◆ Requirement ◆
Answer these questions from the article on school bus safety patrols below.
1. How many citations did officers issue during the two-month mobilization?
2. Who developed the SAVE initiative, and in what year?
3. When are applications for the next round of SAVE grant funding due?

*** Passage ***

School bus stop

File photo

Police in Monon and Francesville will be on the lookout for people who don’t stop for school buses that are stopped and have its stop-arm extended.

INDIANAPOLIS — Gov. Eric Holcomb announced the results of the increased school bus safety patrols that were conducted last fall by Indiana law enforcement agencies.

During the two-month mobilization, officers issued 1,553 warnings and 1,701 citations. Of those, 201 were for stop-arm violations.

The extra patrols were funded by the National Highway Traffic Safety Administration through the state’s Stop Arm Violation Enforcement (SAVE) program. The initiative was developed by the Indiana Criminal Justice Institute in 2019 to provide safe transportation routes for Hoosier students.

“Making sure that students can go to and from school safely is a top priority, but it requires cooperation from the motoring public,” Holcomb said. “Every driver has a responsibility to pay attention to the road and drive cautiously around buses, in school zones and areas where children may be present.”

All told, 2,481 additional patrols were conducted along bus stops and routes, which were identified by coordinating with local bus drivers and school transportation officials.

In addition to stop-arm violations, officers cited 852 drivers for speeding, 112 for driving with a suspended license and 94 for not wearing a seat belt.

“Driving past a stopped school bus is not only illegal, it’s a matter of life or death,” said Devon McDonald, ICJI executive director. “Motorists need to slow down, put away the distractions and watch for buses at all times. Lives depend on it.”

In Indiana, it’s against the law for motorists to pass a bus that’s stopped and has its red lights flashing and stop-arm extended. This applies to all roads, with one exception: On multi-lane roads divided by a physical barrier, vehicles traveling the opposite direction of the bus may proceed with due caution.

SAVE patrols are scheduled to resume this spring for schools that are meeting in person. They were put on hold last March due to the pandemic.

ICJI is currently accepting applications for the next round of SAVE grant funding from Indiana law enforcement agencies. Applications are due by noon Feb. 26.

*** End of Passage ***
*** Records shown ***

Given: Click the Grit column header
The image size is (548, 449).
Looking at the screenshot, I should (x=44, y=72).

*** End of Records shown ***
*** Records shown ***

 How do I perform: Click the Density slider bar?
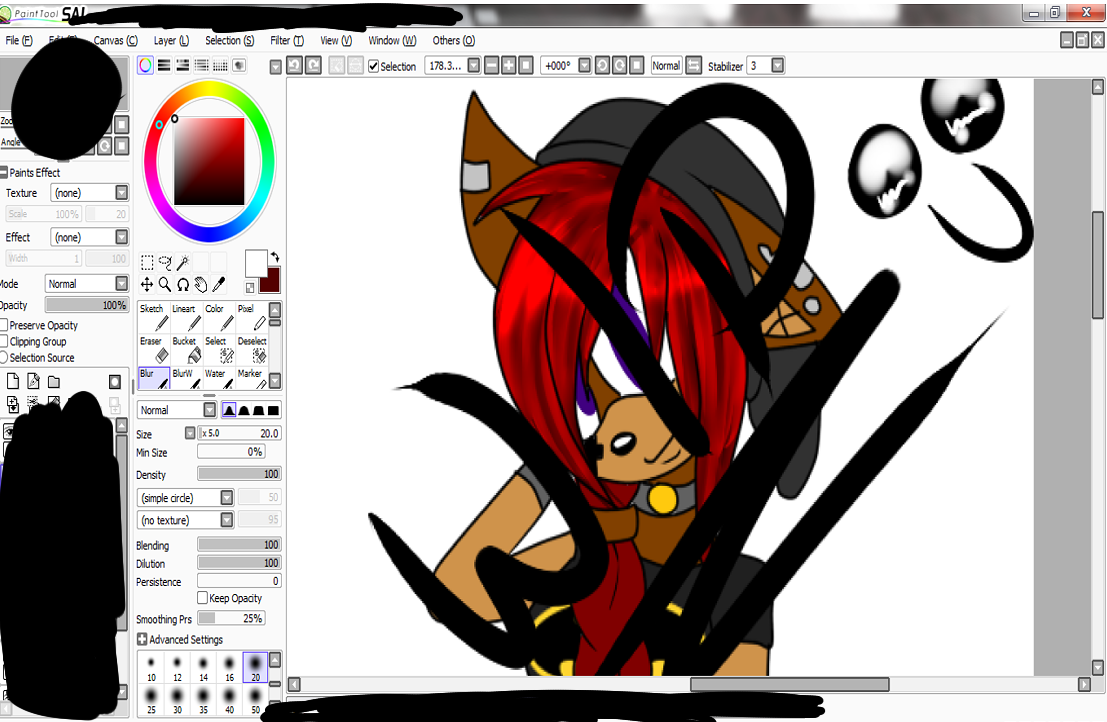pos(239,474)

*** End of Records shown ***
*** Records shown ***

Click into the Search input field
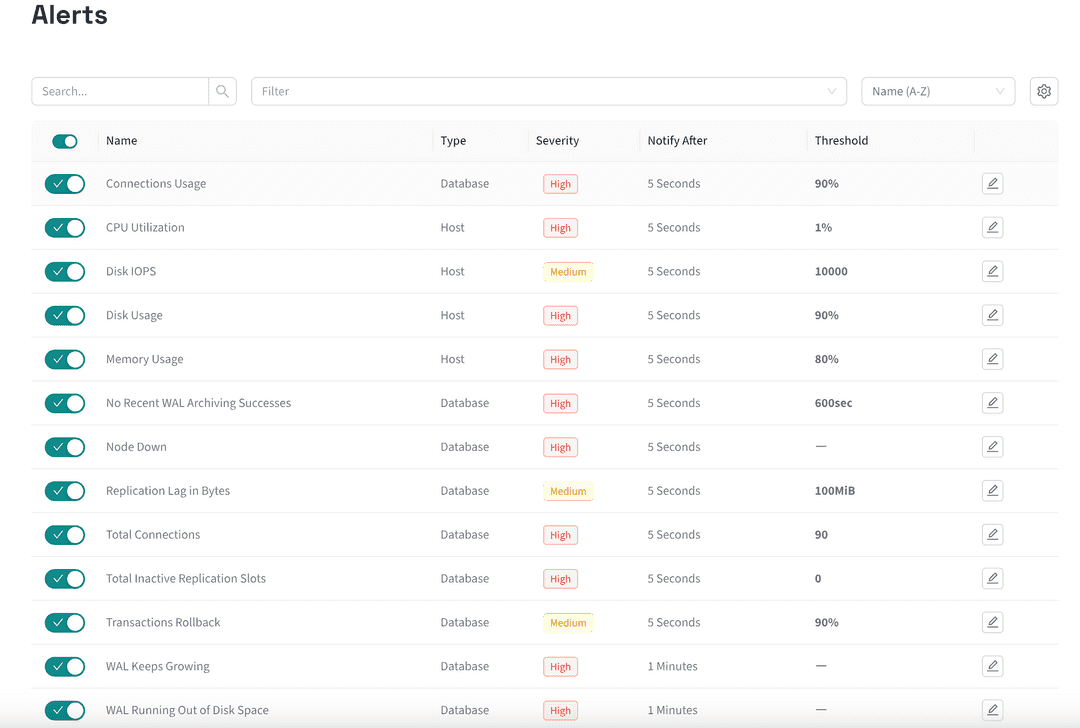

*** End of Records shown ***

◆ Exercise response ◆
1. 1,701
2. The Indiana Criminal Justice Institute, in 2019
3. By noon Feb. 26